Pagliacci et Gianni Schicchi : Mourir sur scène
Pagliacci et Gianni Schicchi, le doublé qui lance la 30e saison de l’Opéra de Montréal, est une réussite sur toute la ligne, un vrai triomphe.
Le soir de la première, la réaction des spectateurs au doublé programmé par l’Opéra de Montréal pour ouvrir sa 30e saison a été plus que favorable. Un tonnerre d’applaudissements amplement mérité. La mise en scène d’Alain Gauthier – qui nous avait déjà donné Suor Angelica en 2006 et Le Barbier de Séville en 2007, deux productions mémorables – est vigoureuse, souvent violente, ou alors cocasse, et toujours pleine d’intelligence. Reliant ingénieusement les deux oeuvres, elle est éminemment théâtrale et portée par des interprètes qui refusent de faire les choses à moitié, ce qui n’est pas si courant à l’opéra.
Dans Pagliacci (1892), de Leoncavallo, histoire d’amour et de jalousie, le vrai et le faux s’entremêlent, la vie et le théâtre s’entrelacent de manière comique, mais aussi tragique. Nedda (Marie-Josée Lord) est en relation avec trois hommes: Canio (Marc Hervieux), son mari jaloux, Tonio (Gregory Dahl), qui lui déclare son amour avec insistance, pour ne pas dire violence, et Silvio (Etienne Dupuis), son amant qu’elle aime de tout son coeur. Vous avez là tous les ingrédients pour que la tragédie naisse. Si la drôlerie est aussi au menu, c’est que Nedda, Canio et Tonio sont les comédiens d’un théâtre ambulant spécialisé dans la commedia dell’arte.
Quand les villageois sont rassemblés pour assister au spectacle de la troupe, la comédie se teinte de gravité, mais surtout d’un cruel réalisme. C’est que les amants ne jouent plus, ou alors ils jouent leur propre vie. La scène de ménage n’aura jamais si bien porté son nom. Nous sommes alors en présence d’un très beau cas de mise en abyme: la pièce dans la pièce cristallise le drame des amoureux.
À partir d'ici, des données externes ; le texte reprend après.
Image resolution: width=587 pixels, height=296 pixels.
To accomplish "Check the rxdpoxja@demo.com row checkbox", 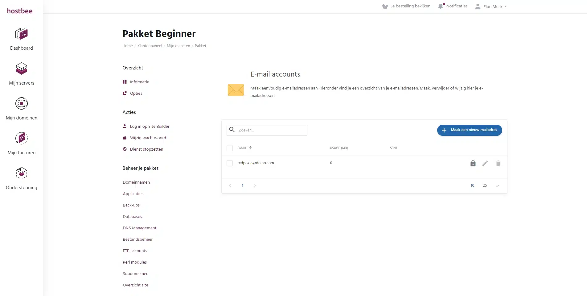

Dans Gianni Schicchi (1918), de Puccini, farce désopilante, parfois même burlesque, et pourtant pleine de sagesse, Marie-Nicole Lemieux vole la vedette. Au centre d’une famille qui s’entredéchire pour l’héritage d’un proche richissime qui vient de passer l’arme à gauche, la mezzo-soprano est truculente. Dans le rôle-titre, un personnage digne du Scapin de Molière, Gregory Dahl est tout aussi irrésistible. Le décor d’Olivier Landreville, qui mise avec beaucoup d’efficacité sur les conventions du théâtre, est une pure splendeur. Il faut voir comment la scénographie du second opéra s’introduit dans celle du premier! Avec les costumes de Joyce Gauthier et les éclairages de Claude Accolas, l’émerveillement est total. Si le doublé est à l’image de la 30e saison de l’Opéra de Montréal, on se délecte déjà.